Свистящее дыхание ребенка отмеряет время — абстрактное время жизни и смерти. Вдох и выдох, минуты и часы. Мамед Рафи сидит, борется со сном.
Угли в печи постепенно выгорают в золу.
Тем временем обросший ракушками остров–левиафан незаметно пересекает тонкую линию, посверкивающую в лунном свете на ребристых водах Каспия, и со всеми своими жителями, домами, улицами вплывает в таинственную полночь равноденствия. В покинутом доме Калантаровых вдруг оживают большие напольные часы: резко оборачиваются зубчатые колеса, и бой гулким эхом прокатывается по комнатам с зачехленной мебелью.

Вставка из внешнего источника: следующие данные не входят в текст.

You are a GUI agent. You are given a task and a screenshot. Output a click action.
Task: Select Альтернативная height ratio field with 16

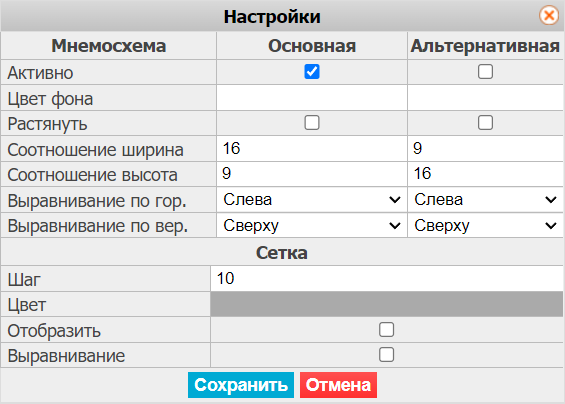(x=485, y=174)
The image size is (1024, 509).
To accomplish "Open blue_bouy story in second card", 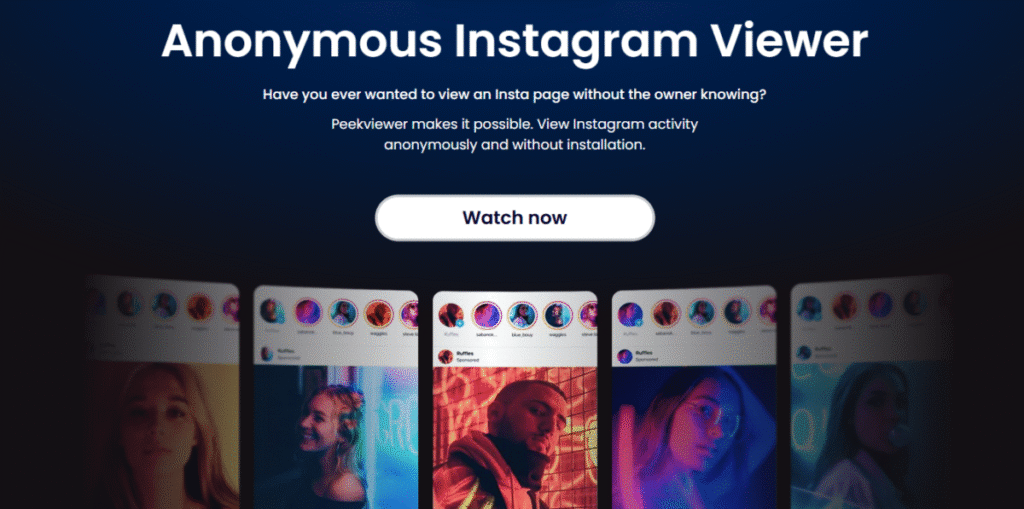I will [343, 313].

Перепуганный сторож, натянув на плечи теплую чуху, с берданкой и керосиновой лампой спешит проверить, что происходит в доме.
Все в руках Аллаха, повелителя миров, и в полночь, когда цветные свечки по краям подноса, наконец, догорели, догорели и погасли (так же, как и костры на улицах Пираллахы), мальчик был все еще жив. Ровно в половине первого Мамед Рафи сменил ему рубаху, взбил подушку и, устроившись на табурете, решил подремать до рассвета.
Проснулся он поздно, когда время первой утренней молитвы давно уже прошло, и, едва взглянув на безмятежное лицо сына, сразу понял, что мальчик умер. Мамед Рафи тяжело поднялся, — нарушив грустную тишину, резко скрипнул табурет, — постоял несколько минут, затем погладил сына по волосам, загасил лампу и быстро вышел из темной каморки в коридор.
В то же утро в Баку, в больнице Мусы Нагиева, скончалась и Ульвия–ханум. Душа ее отлетела легко, почти без боли (через ноздри), а тело осталось за белой ширмой в большой палате со сводчатым потолком. Русская медсестра погладила ее по волосам, закрыла ей глаза и перекрестила. За высокими окнами солнце золотило верхушки сосен.